===== Page

# Mechacon 2017



## gutsssy (Jul 18, 2017)

I know it isn't specifically a furry con, but i see some furs there every year
Are any of yall going? I don't have any furry friends in the New Orleans area and I need em


----------



## SpunSugar (Jul 19, 2017)

I'm going! In fact, I will be having a table in the artist alley. My booth is called Panda Fuzz.


----------



## Casey Fluffbat (Jul 19, 2017)

I see "mecha" and I come running, only to realize it's a general anime convention. I'll just set my robotech models and BT miniatures back down...


----------



## gutsssy (Jul 26, 2017)

SpunSugar said:


> I'm going! In fact, I will be having a table in the artist alley. My booth is called Panda Fuzz.



That's awesome! I'll definitely come by and check your booth out!!


----------



## Alstren (Jul 27, 2017)

MadKiyo said:


> I see "mecha" and I come running, only to realize it's a general anime convention. I'll just set my robotech models and BT miniatures back down...


No my brother! We must invade the Freeborn Otakus and reclaim the InnerSphere!


----------



## gutsssy (Jul 27, 2017)

MadKiyo said:


> I see "mecha" and I come running, only to realize it's a general anime convention. I'll just set my robotech models and BT miniatures back down...


Misleading name but gundam is welcome Anywhere


----------

==========

● Exercises to complete:
**a)** Answer these questions about the Mechacon 2017 thread, one per line:
(i) What is the name of SpunSugar's booth?
(ii) In what area does gutsssy say they have no furry friends?
(iii) What does Casey Fluffbat say they will set back down?
**b)** Repeat the part of the Mechacon 2017 thread that opens with the words containing "## gutsssy (Jul 26, 2017)" and closes with "your booth out!!".
The lines after this come from a different source.

===== Given data

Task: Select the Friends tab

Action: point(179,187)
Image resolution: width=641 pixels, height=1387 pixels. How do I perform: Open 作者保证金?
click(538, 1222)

==========

● Answers to the exercises:
**a)**
(i) Panda Fuzz
(ii) The New Orleans area
(iii) Their robotech models and BT miniatures

**b)**
## gutsssy (Jul 26, 2017)

SpunSugar said:


> I'm going! In fact, I will be having a table in the artist alley. My booth is called Panda Fuzz.



That's awesome! I'll definitely come by and check your booth out!!